State Department to Pay Reward for Information on Cyber Threats to the Country’s Critical Infrastructure
The US Department of State is offering rewards of up to $10 million for information about cyber threats to the country’s critical infrastructure. Alongside this, the Department of Homeland Security and the Department of Justice released a website called StopRansomware, which is described as a central hub for consolidating anti-ransomware resources from all federal government agencies.
The reward money for cyber threat information is being administered through the State Department’s Rewards for Justice program, which is overseen by the Office of the Diplomatic Security Service. The money will be awarded “for information leading to the identification or location of any person who, while acting under the direction or control of a foreign government, participates in malicious cyber activities against critical US infrastructure in violation of the Fraud Act and Computer Abuse, 1986,” according to the State Department.
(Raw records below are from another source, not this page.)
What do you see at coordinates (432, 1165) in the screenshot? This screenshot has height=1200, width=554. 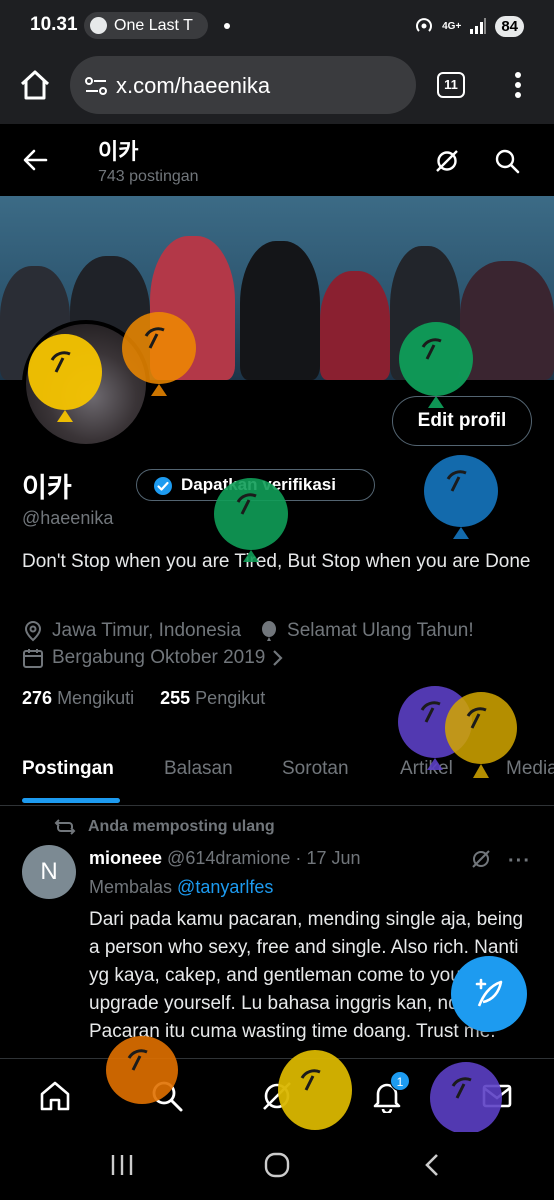 I see `system-back-icon` at bounding box center [432, 1165].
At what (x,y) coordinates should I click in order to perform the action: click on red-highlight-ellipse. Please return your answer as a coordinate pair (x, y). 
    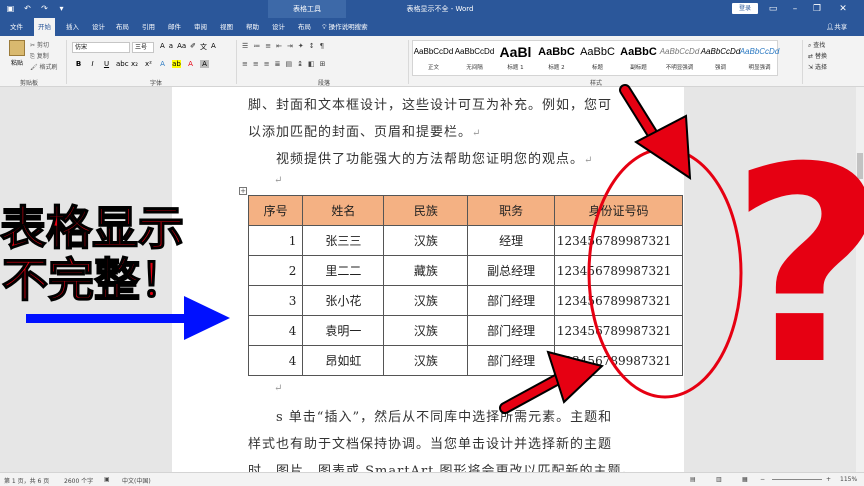
    Looking at the image, I should click on (665, 273).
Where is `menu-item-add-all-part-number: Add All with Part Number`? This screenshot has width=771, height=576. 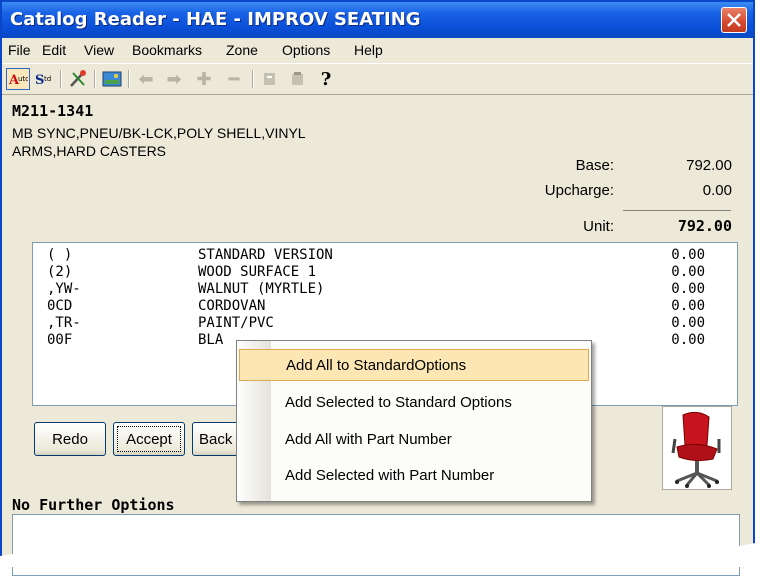 menu-item-add-all-part-number: Add All with Part Number is located at coordinates (414, 440).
The Rewards for Justice program was created in the 1980s to help gather information that could be used to help counter the threats of terrorism. Now, the program is being expanded to offer cash rewards for information about attackers targeting or attempting to target critical infrastructure.
“Bylaw violations may include transmitting extortion threats as part of ransomware attacks; intentional unauthorized access to a computer or exceeding authorized access and thereby obtaining information from any protected computer; and knowingly cause the transmission of a program, information, code or command, and as a result of such conduct, intentionally cause unauthorized damage to a protected computer,” according to the State Department announcement.
The department has established a Tor-based darknet site to receive tips and confidential information. The US government has already created other financial incentives to try to obtain information about hacking groups backed by nation states that pose a threat, including a $5 million reward for details about cyber activity in North Korea. But without very promising results.
Focus on ransomware and Russia
The reward program comes as the Biden administration is trying to intensify responses to a series of ransomware attacks that have targeted critical US infrastructure in recent months, including the attack on the Colonial Pipeline pipeline, which provides fuel for about 45% from the east coast of the United States, and to JBS, the largest meat processor in the world, of Brazilian origin.
On the 2nd of this month, software developer Kaseya was hit by ransomware that infected about 60 managed service providers (MSPs) using the company’s Virtual System Administrator technology, as well as up to 1,500 customers of those MSPs. Russian-speaking hacker gang REvil is suspected to have been the author of this attack.
After the attacks on Kaseya, President Joe Biden spoke with Russian President Vladimir Putin on the 9th of this month and repeated the same demands he made during the G7 summit in Geneva, Switzerland: that the Russian government must crack down cybercriminal activity within its borders. Biden added that the US government is prepared to take “any action necessary to defend its people and its critical infrastructure in the face” of these attacks, according to an official statement made by the White House.